YOUR OBJECTIVE:
Exactly as given, repeat all of the entries.

Stored items:

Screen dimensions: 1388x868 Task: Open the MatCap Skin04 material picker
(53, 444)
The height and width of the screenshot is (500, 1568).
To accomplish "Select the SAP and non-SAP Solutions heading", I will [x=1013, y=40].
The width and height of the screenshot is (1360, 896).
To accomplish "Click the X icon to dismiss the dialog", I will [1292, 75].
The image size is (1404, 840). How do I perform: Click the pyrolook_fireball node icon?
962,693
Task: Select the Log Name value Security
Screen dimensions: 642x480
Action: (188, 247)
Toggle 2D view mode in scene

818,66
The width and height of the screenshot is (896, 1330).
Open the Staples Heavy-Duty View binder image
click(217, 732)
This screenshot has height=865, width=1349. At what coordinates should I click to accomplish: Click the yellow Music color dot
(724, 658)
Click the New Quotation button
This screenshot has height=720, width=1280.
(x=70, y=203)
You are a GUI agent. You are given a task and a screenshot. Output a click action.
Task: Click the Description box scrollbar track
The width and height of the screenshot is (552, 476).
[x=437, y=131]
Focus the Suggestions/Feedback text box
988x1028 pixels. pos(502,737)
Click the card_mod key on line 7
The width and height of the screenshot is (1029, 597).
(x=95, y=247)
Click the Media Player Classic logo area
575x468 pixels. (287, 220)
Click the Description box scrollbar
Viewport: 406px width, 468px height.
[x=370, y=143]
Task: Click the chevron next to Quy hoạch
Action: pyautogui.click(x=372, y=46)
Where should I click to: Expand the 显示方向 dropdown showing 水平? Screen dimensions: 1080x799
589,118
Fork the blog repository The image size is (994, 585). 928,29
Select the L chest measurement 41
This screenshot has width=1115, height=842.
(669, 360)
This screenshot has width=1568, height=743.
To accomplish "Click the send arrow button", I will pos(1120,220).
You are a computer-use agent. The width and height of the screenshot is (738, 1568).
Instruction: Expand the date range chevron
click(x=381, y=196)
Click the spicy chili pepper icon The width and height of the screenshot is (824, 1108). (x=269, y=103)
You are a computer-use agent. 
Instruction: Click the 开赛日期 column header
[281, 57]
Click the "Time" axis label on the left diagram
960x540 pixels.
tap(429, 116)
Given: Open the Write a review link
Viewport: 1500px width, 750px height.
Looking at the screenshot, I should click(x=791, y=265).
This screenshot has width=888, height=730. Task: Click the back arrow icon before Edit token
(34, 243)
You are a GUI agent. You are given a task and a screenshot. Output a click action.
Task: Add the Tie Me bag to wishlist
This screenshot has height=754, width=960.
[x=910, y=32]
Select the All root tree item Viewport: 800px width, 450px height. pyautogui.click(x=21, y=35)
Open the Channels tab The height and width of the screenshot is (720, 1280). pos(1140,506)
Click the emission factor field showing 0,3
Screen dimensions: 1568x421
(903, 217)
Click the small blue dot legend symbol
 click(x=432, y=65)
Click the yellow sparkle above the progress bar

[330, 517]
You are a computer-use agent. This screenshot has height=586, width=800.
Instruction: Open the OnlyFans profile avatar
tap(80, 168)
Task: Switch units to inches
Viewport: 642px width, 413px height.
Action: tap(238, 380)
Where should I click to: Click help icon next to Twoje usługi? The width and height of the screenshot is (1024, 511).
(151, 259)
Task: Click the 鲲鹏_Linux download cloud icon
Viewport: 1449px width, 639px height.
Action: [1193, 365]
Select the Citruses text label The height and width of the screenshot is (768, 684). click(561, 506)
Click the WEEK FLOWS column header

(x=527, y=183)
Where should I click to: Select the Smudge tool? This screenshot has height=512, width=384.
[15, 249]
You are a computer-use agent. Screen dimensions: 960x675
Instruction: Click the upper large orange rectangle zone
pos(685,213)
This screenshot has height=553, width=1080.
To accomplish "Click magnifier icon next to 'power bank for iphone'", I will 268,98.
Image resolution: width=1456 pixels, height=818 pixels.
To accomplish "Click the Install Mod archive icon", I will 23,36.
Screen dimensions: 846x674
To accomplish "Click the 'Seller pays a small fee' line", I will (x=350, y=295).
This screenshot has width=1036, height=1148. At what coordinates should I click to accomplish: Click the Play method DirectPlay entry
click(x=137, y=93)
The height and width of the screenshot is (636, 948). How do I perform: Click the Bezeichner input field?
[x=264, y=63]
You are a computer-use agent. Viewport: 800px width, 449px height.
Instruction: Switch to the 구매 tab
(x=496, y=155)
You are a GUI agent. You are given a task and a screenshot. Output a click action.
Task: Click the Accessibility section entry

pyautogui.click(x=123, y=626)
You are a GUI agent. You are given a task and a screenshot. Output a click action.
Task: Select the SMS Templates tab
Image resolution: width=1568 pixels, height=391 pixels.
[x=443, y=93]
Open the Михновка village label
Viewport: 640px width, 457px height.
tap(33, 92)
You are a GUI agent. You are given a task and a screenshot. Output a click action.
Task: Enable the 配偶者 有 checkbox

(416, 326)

TASK RESULT:
Screen dimensions: 1388x868 Task: Open the MatCap Skin04 material picker
(53, 444)
The height and width of the screenshot is (500, 1568).
To accomplish "Select the SAP and non-SAP Solutions heading", I will [x=1013, y=40].
The width and height of the screenshot is (1360, 896).
To accomplish "Click the X icon to dismiss the dialog", I will [1292, 75].
The image size is (1404, 840). How do I perform: Click the pyrolook_fireball node icon?
962,693
Task: Select the Log Name value Security
Screen dimensions: 642x480
Action: (188, 247)
Toggle 2D view mode in scene

818,66
The width and height of the screenshot is (896, 1330).
Open the Staples Heavy-Duty View binder image
click(217, 732)
This screenshot has height=865, width=1349. At what coordinates should I click to accomplish: Click the yellow Music color dot
(724, 658)
Click the New Quotation button
This screenshot has height=720, width=1280.
(x=70, y=203)
You are a GUI agent. You are given a task and a screenshot. Output a click action.
Task: Click the Description box scrollbar track
The width and height of the screenshot is (552, 476).
[x=437, y=131]
Focus the Suggestions/Feedback text box
988x1028 pixels. pos(502,737)
Click the card_mod key on line 7
The width and height of the screenshot is (1029, 597).
(x=95, y=247)
Click the Media Player Classic logo area
575x468 pixels. (287, 220)
Click the Description box scrollbar
Viewport: 406px width, 468px height.
[x=370, y=143]
Task: Click the chevron next to Quy hoạch
Action: pyautogui.click(x=372, y=46)
Where should I click to: Expand the 显示方向 dropdown showing 水平? Screen dimensions: 1080x799
589,118
Fork the blog repository The image size is (994, 585). 928,29
Select the L chest measurement 41
This screenshot has width=1115, height=842.
(669, 360)
This screenshot has width=1568, height=743.
To accomplish "Click the send arrow button", I will pos(1120,220).
You are a computer-use agent. The width and height of the screenshot is (738, 1568).
Instruction: Expand the date range chevron
click(x=381, y=196)
Click the spicy chili pepper icon The width and height of the screenshot is (824, 1108). (x=269, y=103)
You are a computer-use agent. 
Instruction: Click the 开赛日期 column header
[281, 57]
Click the "Time" axis label on the left diagram
960x540 pixels.
tap(429, 116)
Given: Open the Write a review link
Viewport: 1500px width, 750px height.
Looking at the screenshot, I should click(x=791, y=265).
This screenshot has width=888, height=730. Task: Click the back arrow icon before Edit token
(34, 243)
You are a GUI agent. You are given a task and a screenshot. Output a click action.
Task: Add the Tie Me bag to wishlist
This screenshot has height=754, width=960.
[x=910, y=32]
Select the All root tree item Viewport: 800px width, 450px height. pyautogui.click(x=21, y=35)
Open the Channels tab The height and width of the screenshot is (720, 1280). pos(1140,506)
Click the emission factor field showing 0,3
Screen dimensions: 1568x421
(903, 217)
Click the small blue dot legend symbol
 click(x=432, y=65)
Click the yellow sparkle above the progress bar

[330, 517]
You are a computer-use agent. This screenshot has height=586, width=800.
Instruction: Open the OnlyFans profile avatar
tap(80, 168)
Task: Switch units to inches
Viewport: 642px width, 413px height.
Action: tap(238, 380)
Where should I click to: Click help icon next to Twoje usługi? The width and height of the screenshot is (1024, 511).
(151, 259)
Task: Click the 鲲鹏_Linux download cloud icon
Viewport: 1449px width, 639px height.
Action: [1193, 365]
Select the Citruses text label The height and width of the screenshot is (768, 684). click(561, 506)
Click the WEEK FLOWS column header

(x=527, y=183)
Where should I click to: Select the Smudge tool? This screenshot has height=512, width=384.
[15, 249]
You are a computer-use agent. Screen dimensions: 960x675
Instruction: Click the upper large orange rectangle zone
pos(685,213)
This screenshot has height=553, width=1080.
To accomplish "Click magnifier icon next to 'power bank for iphone'", I will 268,98.
Image resolution: width=1456 pixels, height=818 pixels.
To accomplish "Click the Install Mod archive icon", I will 23,36.
Screen dimensions: 846x674
To accomplish "Click the 'Seller pays a small fee' line", I will (x=350, y=295).
This screenshot has width=1036, height=1148. At what coordinates should I click to accomplish: Click the Play method DirectPlay entry
click(x=137, y=93)
The height and width of the screenshot is (636, 948). How do I perform: Click the Bezeichner input field?
[x=264, y=63]
You are a computer-use agent. Viewport: 800px width, 449px height.
Instruction: Switch to the 구매 tab
(x=496, y=155)
You are a GUI agent. You are given a task and a screenshot. Output a click action.
Task: Click the Accessibility section entry

pyautogui.click(x=123, y=626)
You are a GUI agent. You are given a task and a screenshot. Output a click action.
Task: Select the SMS Templates tab
Image resolution: width=1568 pixels, height=391 pixels.
[x=443, y=93]
Open the Михновка village label
Viewport: 640px width, 457px height.
tap(33, 92)
You are a GUI agent. You are given a task and a screenshot. Output a click action.
Task: Enable the 配偶者 有 checkbox

(416, 326)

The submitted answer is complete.